AIM OF THE TASK
An exact copy of all records is expected, minus the images.

Stored items
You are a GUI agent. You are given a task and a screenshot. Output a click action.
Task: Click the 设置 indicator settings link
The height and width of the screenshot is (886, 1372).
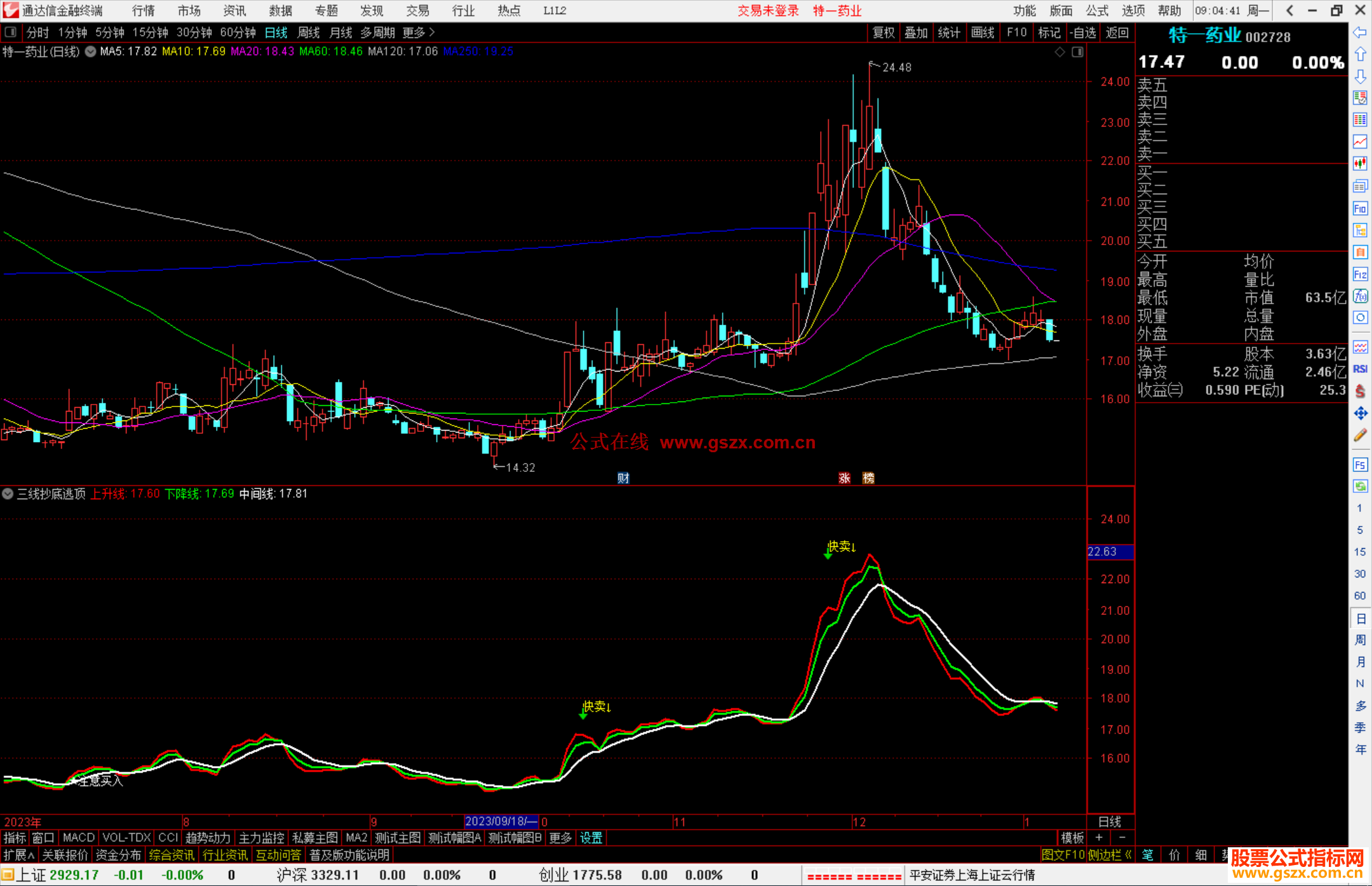click(591, 838)
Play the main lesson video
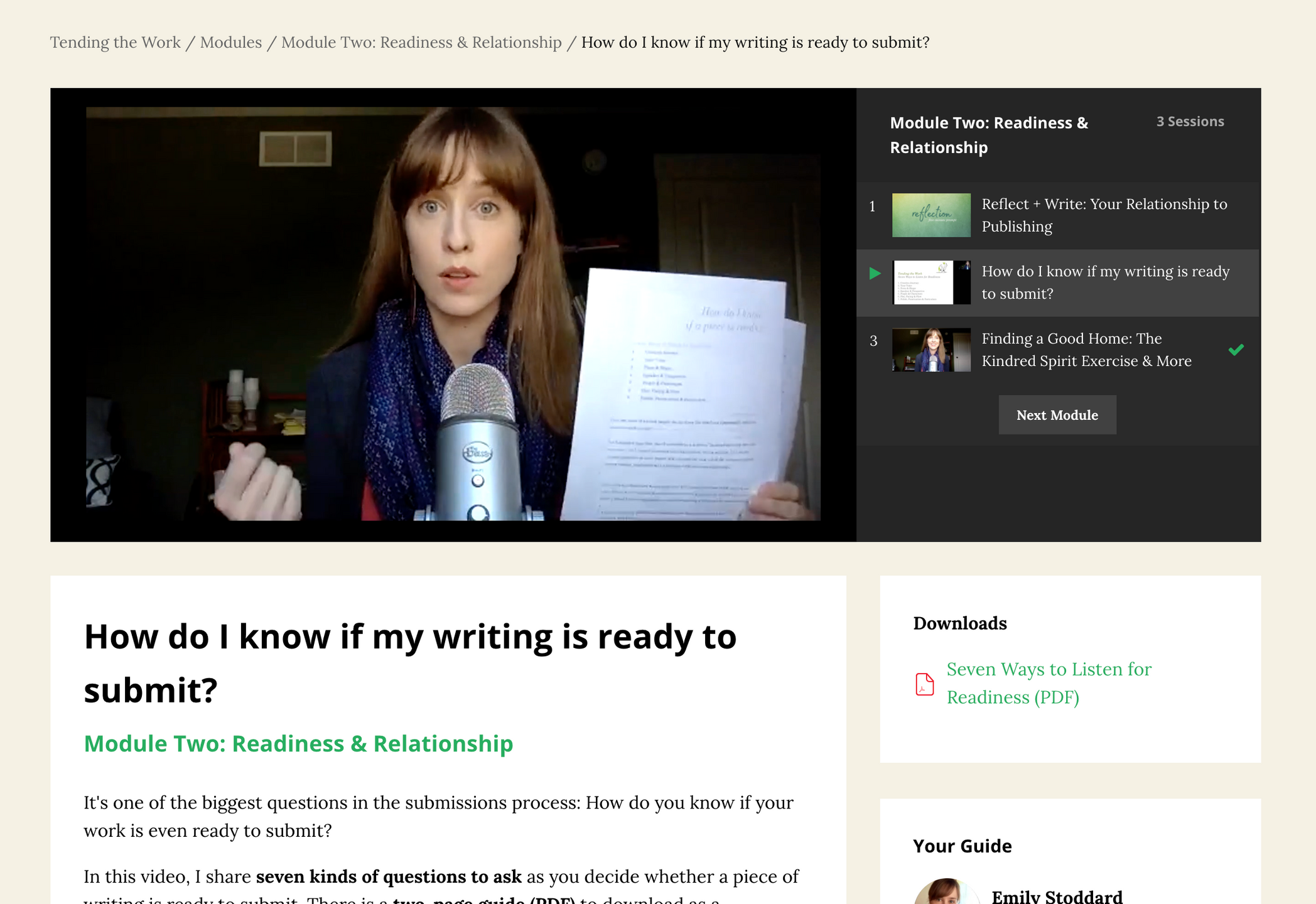Image resolution: width=1316 pixels, height=904 pixels. pyautogui.click(x=453, y=314)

TASK OUTPUT
You are a GUI agent. You are given a task and a screenshot. Output a click action.
Task: Click the 设置 indicator settings link
The height and width of the screenshot is (886, 1372).
click(591, 838)
Play the main lesson video
Image resolution: width=1316 pixels, height=904 pixels. pyautogui.click(x=453, y=314)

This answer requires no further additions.